## The problem
In the data below, find every line with the string "plus" and pull it out.

## Dataset items
%%

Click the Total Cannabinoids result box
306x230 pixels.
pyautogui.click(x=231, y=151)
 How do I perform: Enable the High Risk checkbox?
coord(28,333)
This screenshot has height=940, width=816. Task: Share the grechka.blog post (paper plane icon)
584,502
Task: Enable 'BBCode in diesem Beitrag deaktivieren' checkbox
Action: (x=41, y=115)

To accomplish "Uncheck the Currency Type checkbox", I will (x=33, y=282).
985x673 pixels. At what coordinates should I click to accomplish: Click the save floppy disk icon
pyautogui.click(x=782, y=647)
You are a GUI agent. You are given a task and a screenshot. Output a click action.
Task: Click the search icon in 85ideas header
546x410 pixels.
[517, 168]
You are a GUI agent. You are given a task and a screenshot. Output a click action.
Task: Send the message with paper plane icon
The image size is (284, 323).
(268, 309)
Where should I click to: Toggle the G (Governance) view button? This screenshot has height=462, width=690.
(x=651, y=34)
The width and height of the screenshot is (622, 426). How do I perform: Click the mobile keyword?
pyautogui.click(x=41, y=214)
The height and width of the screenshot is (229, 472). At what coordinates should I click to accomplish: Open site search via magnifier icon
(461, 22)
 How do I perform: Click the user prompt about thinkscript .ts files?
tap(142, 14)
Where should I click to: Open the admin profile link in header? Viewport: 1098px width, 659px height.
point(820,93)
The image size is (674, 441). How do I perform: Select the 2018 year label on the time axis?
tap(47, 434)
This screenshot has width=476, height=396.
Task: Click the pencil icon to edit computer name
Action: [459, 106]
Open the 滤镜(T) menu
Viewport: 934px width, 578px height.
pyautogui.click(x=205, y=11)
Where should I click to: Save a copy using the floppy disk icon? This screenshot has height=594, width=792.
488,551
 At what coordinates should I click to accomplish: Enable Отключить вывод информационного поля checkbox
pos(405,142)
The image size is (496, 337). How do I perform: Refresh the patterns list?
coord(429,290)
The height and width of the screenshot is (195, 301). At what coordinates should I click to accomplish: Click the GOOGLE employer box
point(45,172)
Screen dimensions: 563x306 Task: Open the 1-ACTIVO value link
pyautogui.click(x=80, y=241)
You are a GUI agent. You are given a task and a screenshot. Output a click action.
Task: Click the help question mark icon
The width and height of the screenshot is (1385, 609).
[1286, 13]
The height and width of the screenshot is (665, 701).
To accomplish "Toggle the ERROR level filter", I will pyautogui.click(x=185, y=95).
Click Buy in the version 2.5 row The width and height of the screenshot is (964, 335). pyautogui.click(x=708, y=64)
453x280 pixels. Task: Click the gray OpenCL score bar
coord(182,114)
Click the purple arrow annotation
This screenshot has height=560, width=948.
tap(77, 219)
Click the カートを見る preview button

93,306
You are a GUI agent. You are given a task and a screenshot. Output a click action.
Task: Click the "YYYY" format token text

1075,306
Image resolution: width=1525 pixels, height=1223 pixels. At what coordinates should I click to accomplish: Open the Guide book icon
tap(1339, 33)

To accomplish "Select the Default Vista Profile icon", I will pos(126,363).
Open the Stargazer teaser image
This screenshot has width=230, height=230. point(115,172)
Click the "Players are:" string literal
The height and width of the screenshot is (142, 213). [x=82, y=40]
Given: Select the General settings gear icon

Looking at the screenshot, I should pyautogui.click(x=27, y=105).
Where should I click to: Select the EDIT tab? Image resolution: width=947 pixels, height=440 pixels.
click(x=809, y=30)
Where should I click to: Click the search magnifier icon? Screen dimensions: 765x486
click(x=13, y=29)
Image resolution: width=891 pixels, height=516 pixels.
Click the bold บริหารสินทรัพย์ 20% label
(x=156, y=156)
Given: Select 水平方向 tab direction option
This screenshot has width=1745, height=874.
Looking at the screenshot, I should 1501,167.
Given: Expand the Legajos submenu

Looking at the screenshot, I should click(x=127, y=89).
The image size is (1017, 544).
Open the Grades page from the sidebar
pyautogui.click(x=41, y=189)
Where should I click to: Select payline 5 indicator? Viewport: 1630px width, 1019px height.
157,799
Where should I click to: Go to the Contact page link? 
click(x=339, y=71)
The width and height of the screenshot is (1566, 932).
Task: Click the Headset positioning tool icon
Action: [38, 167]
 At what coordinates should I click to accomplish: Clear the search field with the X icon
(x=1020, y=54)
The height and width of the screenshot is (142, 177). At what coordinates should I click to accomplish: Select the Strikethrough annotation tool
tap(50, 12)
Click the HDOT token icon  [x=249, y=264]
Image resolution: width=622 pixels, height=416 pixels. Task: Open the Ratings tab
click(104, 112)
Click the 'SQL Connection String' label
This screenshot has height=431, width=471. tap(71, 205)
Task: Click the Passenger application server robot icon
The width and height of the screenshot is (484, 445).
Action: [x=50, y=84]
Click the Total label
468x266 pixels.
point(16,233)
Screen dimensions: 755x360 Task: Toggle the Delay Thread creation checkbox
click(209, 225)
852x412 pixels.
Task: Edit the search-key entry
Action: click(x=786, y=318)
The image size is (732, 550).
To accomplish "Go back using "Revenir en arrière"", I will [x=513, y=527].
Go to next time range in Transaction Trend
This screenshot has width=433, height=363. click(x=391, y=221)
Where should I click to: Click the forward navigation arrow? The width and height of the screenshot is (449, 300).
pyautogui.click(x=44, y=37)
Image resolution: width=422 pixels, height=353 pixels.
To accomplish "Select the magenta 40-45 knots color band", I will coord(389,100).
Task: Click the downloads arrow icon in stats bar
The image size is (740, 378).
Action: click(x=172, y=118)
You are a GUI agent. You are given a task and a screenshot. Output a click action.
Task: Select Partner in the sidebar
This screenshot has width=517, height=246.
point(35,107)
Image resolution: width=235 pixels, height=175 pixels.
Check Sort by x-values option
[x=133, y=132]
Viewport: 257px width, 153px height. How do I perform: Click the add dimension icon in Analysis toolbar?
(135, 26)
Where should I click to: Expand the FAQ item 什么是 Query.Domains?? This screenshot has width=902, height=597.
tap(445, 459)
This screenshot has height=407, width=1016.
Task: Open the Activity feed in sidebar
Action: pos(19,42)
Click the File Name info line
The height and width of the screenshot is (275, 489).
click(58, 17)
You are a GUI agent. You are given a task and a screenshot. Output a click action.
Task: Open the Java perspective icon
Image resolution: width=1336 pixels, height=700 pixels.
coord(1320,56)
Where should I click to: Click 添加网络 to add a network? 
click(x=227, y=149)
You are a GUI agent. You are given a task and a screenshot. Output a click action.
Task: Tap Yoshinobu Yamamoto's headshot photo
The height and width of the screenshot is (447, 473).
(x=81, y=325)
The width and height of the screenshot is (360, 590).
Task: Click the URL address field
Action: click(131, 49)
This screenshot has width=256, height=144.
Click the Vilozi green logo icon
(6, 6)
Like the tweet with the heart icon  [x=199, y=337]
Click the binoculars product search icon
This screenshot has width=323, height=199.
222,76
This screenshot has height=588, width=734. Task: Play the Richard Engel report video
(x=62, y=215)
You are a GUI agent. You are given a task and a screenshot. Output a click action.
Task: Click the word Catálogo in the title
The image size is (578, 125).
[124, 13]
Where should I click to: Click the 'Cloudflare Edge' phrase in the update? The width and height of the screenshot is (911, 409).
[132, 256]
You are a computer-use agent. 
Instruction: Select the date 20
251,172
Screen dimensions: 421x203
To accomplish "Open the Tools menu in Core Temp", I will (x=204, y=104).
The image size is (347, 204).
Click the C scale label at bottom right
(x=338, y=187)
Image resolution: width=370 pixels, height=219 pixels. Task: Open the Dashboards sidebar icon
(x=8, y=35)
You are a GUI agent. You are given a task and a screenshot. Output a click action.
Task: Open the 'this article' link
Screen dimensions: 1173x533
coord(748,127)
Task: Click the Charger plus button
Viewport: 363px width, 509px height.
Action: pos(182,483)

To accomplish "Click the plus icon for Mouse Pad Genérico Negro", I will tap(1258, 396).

%%

## The completed task
Task: Click the Charger plus button
To accomplish "Click the plus icon for Mouse Pad Genérico Negro", I will tap(1258, 396).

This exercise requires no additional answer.